The US Supreme Court ruled that consumers can press ahead with a lawsuit that accuses Apple of using its market dominance to artificially inflate prices at its App Store.
The 5-4 ruling could add to pressure the company faces to cut the 30% commission it charges on app sales.
Lawyers pressing the case said they will seek hundreds of millions of dollars on behalf of overpaying consumers.
Apple contended the lawsuit was barred under a 1977 Supreme Court ruling that said only direct purchasers of a product can collect damages for overpricing under federal antitrust law.
That decision was designed in part to keep companies from having to pay twice for the same misconduct.
Justice Brett Kavanaugh, joining the court’s liberal wing in the majority, said App Store customers meet that test because they buy directly from Apple.
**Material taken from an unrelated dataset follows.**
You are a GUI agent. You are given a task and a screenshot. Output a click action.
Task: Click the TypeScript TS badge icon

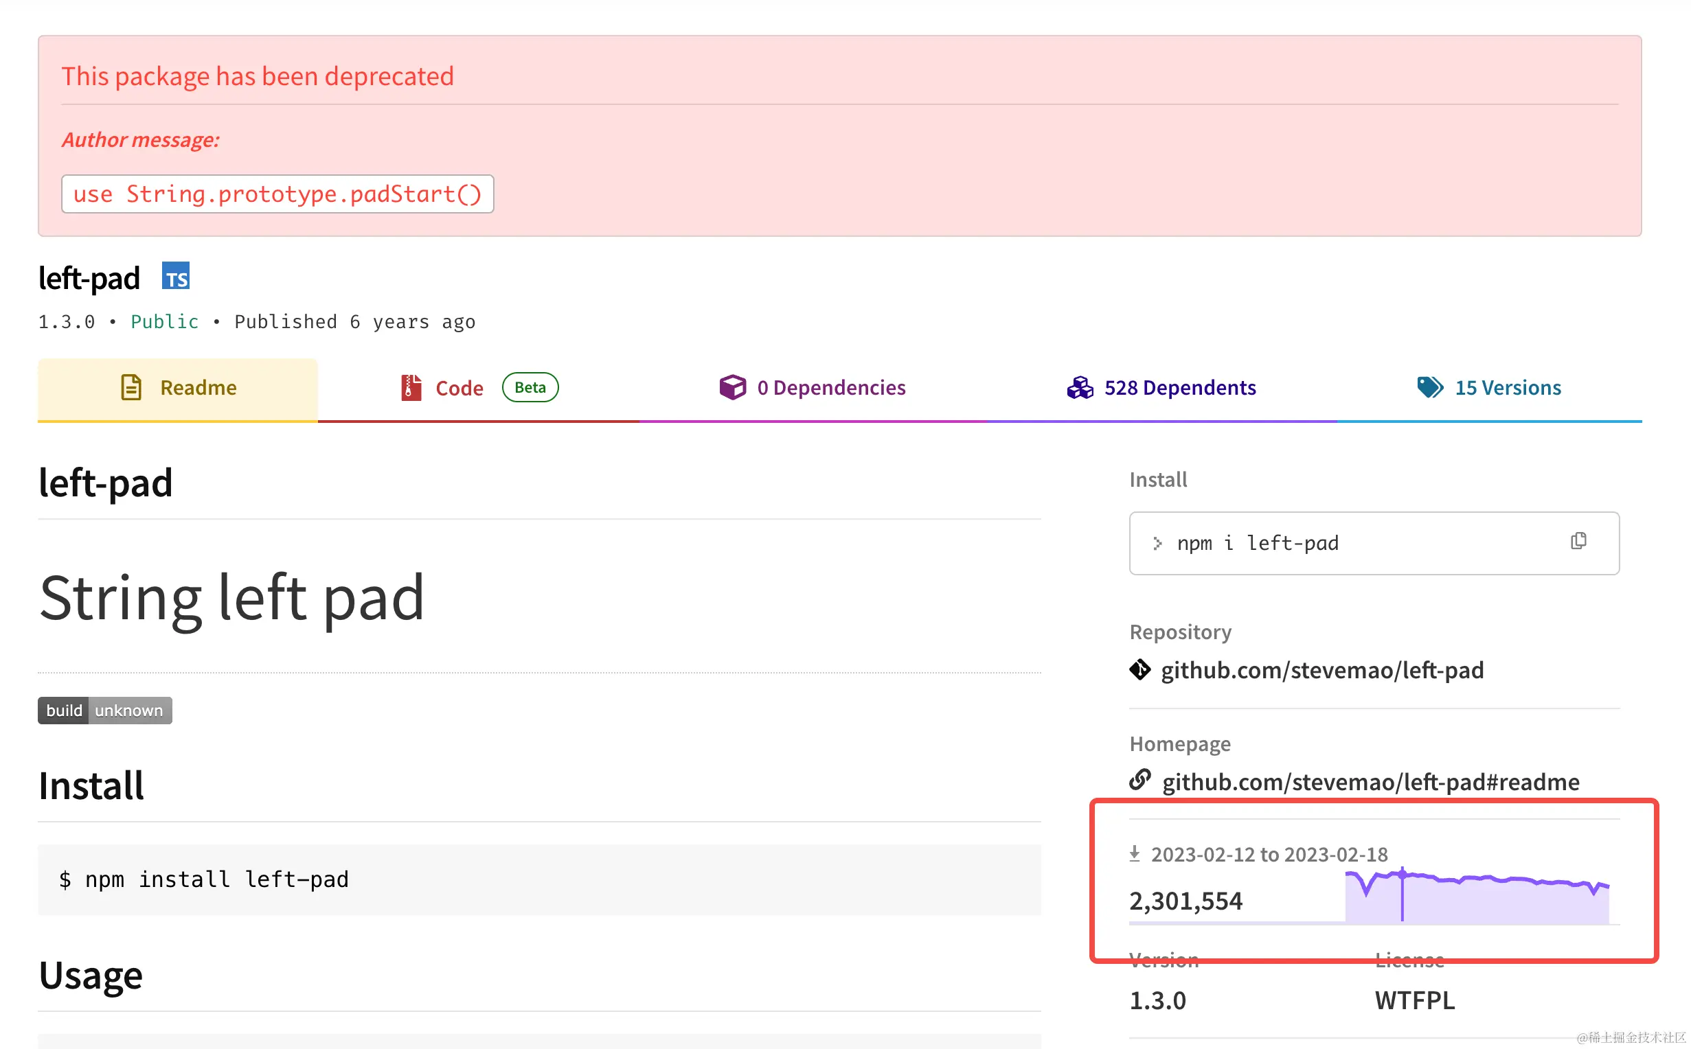[176, 276]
“The iPhone owners are not consumers at the bottom of a vertical distribution chain who are attempting to sue manufacturers at the top of the chain,” wrote Mr Kavanaugh.
“There is no intermediary in the distribution chain between Apple and the consumer.”
Apple and its tech-industry allies had said before the ruling that a decision allowing the lawsuit could lead to expensive antitrust claims against other companies that run online marketplaces, potentially affecting Google, Amazon, and Facebook.
In dissent, Justice Neil Gorsuch said the ruling “exalts form over substance”.
He was joined by Chief Justice John Roberts and Justices Samuel Alito and Clarence Thomas.
Apple told the high court it passed $26.5bn (€23.6bn) on to developers in 2017.